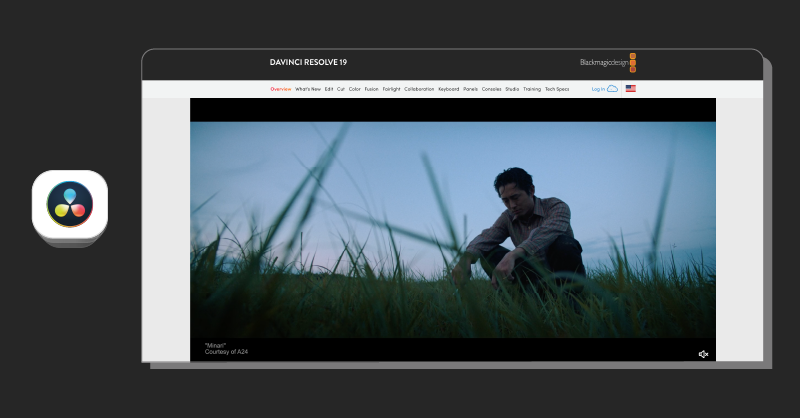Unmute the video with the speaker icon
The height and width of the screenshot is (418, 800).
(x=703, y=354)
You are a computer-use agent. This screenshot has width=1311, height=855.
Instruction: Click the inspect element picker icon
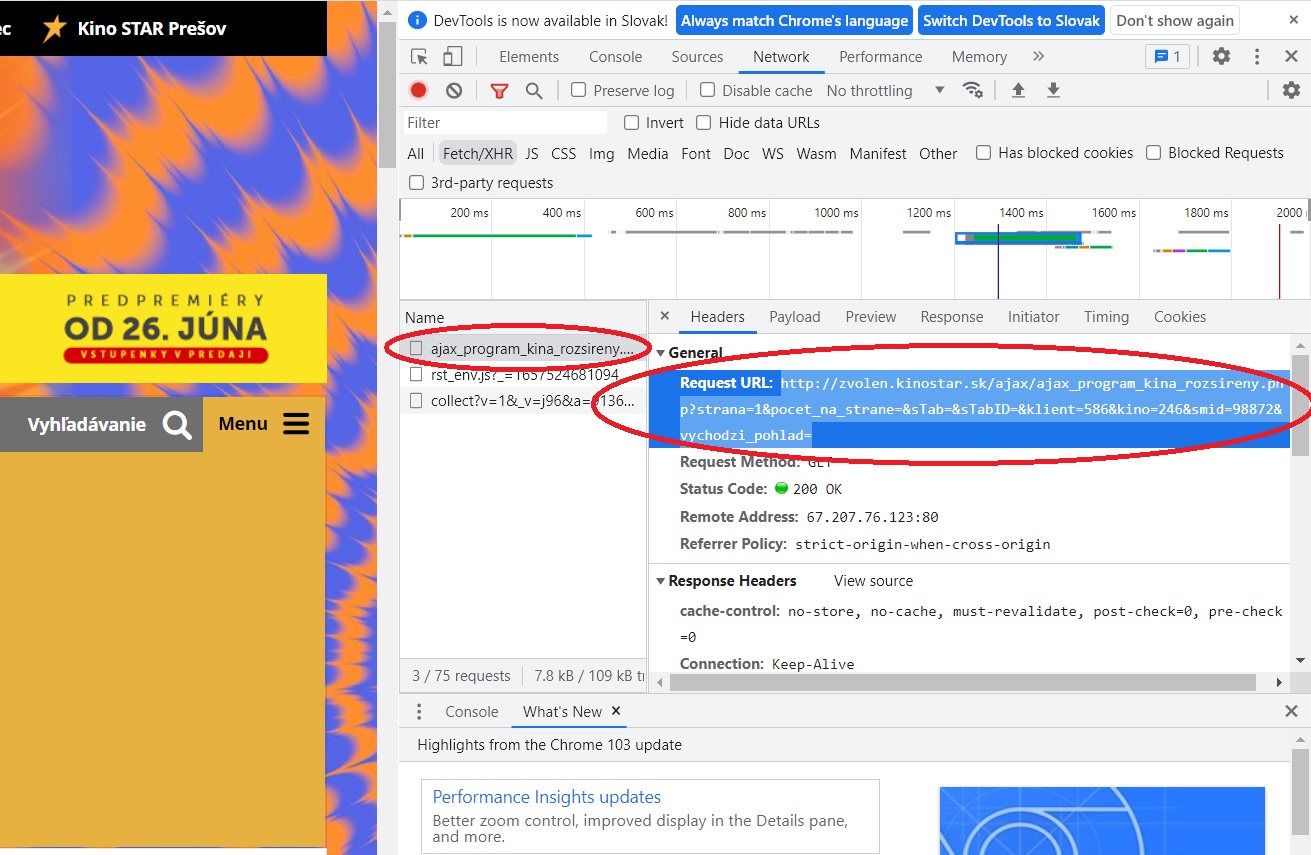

→ TASK DESCRIPTION: Leave the pictures out, and copy exactly each line from the one containing "You are a computer-use" through the final line of the data.

→ WRITTEN SOLUTION:
You are a computer-use agent. This screenshot has width=1311, height=855.
Instruction: Click the inspect element picker icon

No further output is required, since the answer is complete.